I'll treat that as a non-rhetorical question, because there are quite a
few reasons, unfortunately:
1) Reputation. The "Annals" is a very reputable journal with a strong
peer-review process. I'm not aware of competitor in the open-access
world for this specialization.
2) Tenure. That's a direct consequence of 1). Any academic will go for
an A-grade publication because that's what tenure committees want. (And
not only in US universities.)
3) Archival. Open-access journals, especially those without a major
institutional backer, already have a sad record of closing down and
vanishing. This has got to the point that the Internet Archive is
now looking at doing formal deals with some of them. This is not a
trivial issue:
"... 176 digital open-access journals have vanished from the internet
over the past two decades."
https://www.theregister.com/2020/09/10/open_access_journal/
4) Cost. Typically an author has to fund page charges to publish in
an open-access journal. Some universities are willing to fund this,
but not all. Whereas all universities already pay for access to
A-grade journals.
BTW it doesn't much matter whether you consider non-profits like
the IEEE or the ACM, or the for-profit publishers like Springer
or Elsevier.
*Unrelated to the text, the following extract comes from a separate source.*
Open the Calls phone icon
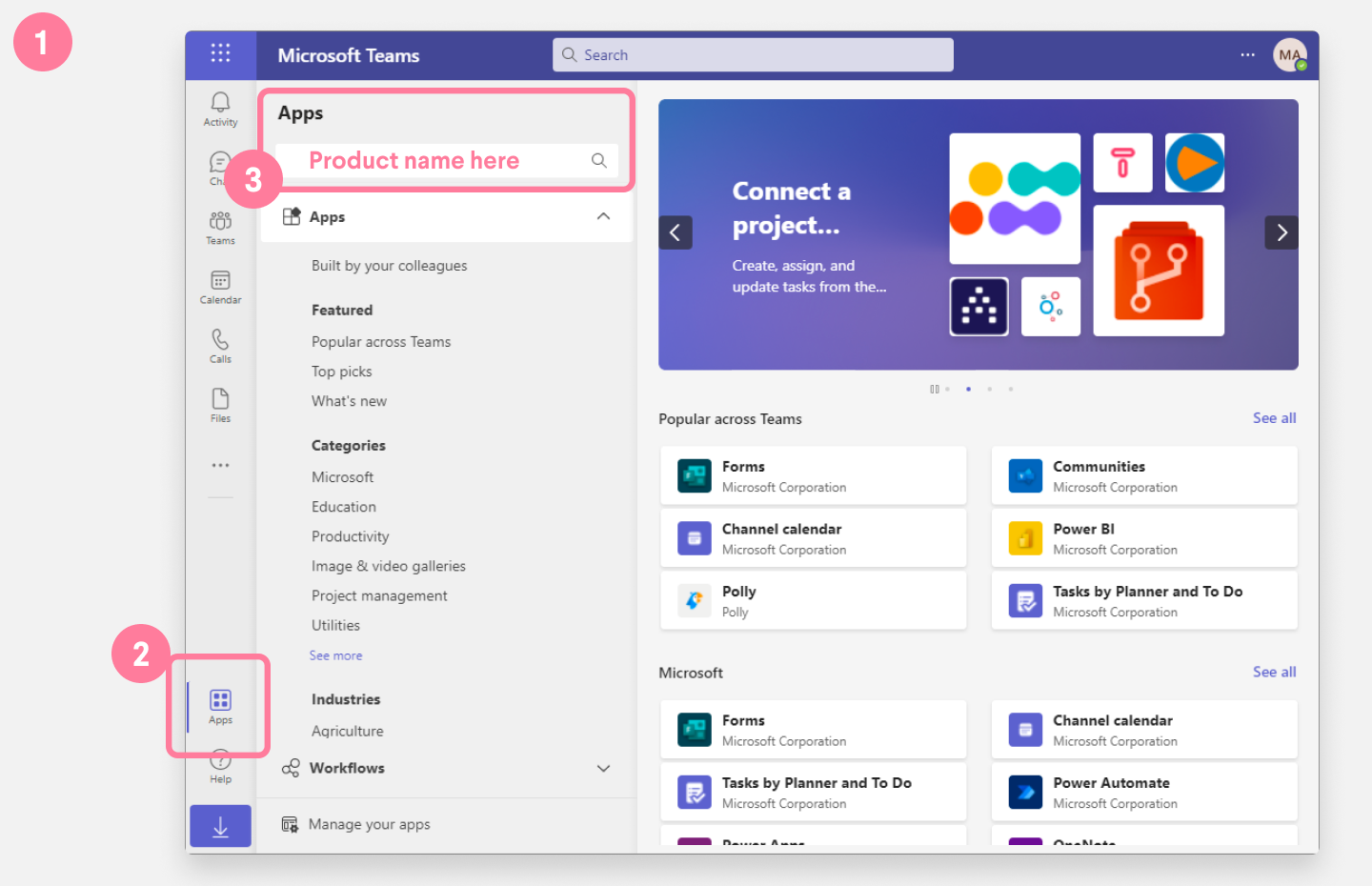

They all act much the same.
So what's an author to do? Well, at least the non-profits don't
forbid you to post the preprint version. Hence things like
https://www.cs.auckland.ac.nz/~brian/FirstCiNZ.pdf. But that
only lasts until the University drops my web site. The IEEE
version will be around indefinitely.
Effectively, the bar to creating an open-access "Journal of
the History of the Internet" is quite high, because you have to
knock off problems 1) through 4).
It would be a wonderful thing to do, however.
Brian
>
> Click through Dave's links above to notice "Log in to access my
> content"!!! They'll require you to assign your copyright to them, too,
> but the "invitation to write for them" doesn't tell you that.
>
> Don't feed the IEEE or the ACM that bites you.
>
> Don't volunteer for their program committees or to be an editor, author
> or reviewer. They suck and you shouldn't suck. Put your energy and
> your time into something that feeds your community, not parasitizes it.
> Those orgs always have the option to make their information free -- they
> make a deliberate choice every day to lock it up.
>
> Part of what made the Internet successful (besides Interop!) was that
> anybody could download, read, share, spread -- and implement -- the
> specs for the protocols that it ran on. Without subscriptions,
> payments, royalties, copyrights, patents, transcribing things manually
> from printed paper, etc. Freedom. What a concept. Could catch on!
>
> I actually did order a few IEEE standards (through their commercial
> provider, what was it called? Global Technical Information?), because I
> had to implement them for a job. They cost like $50 for a 20-page
> pamphlet, took weeks to get, and were written to be incomprehensible.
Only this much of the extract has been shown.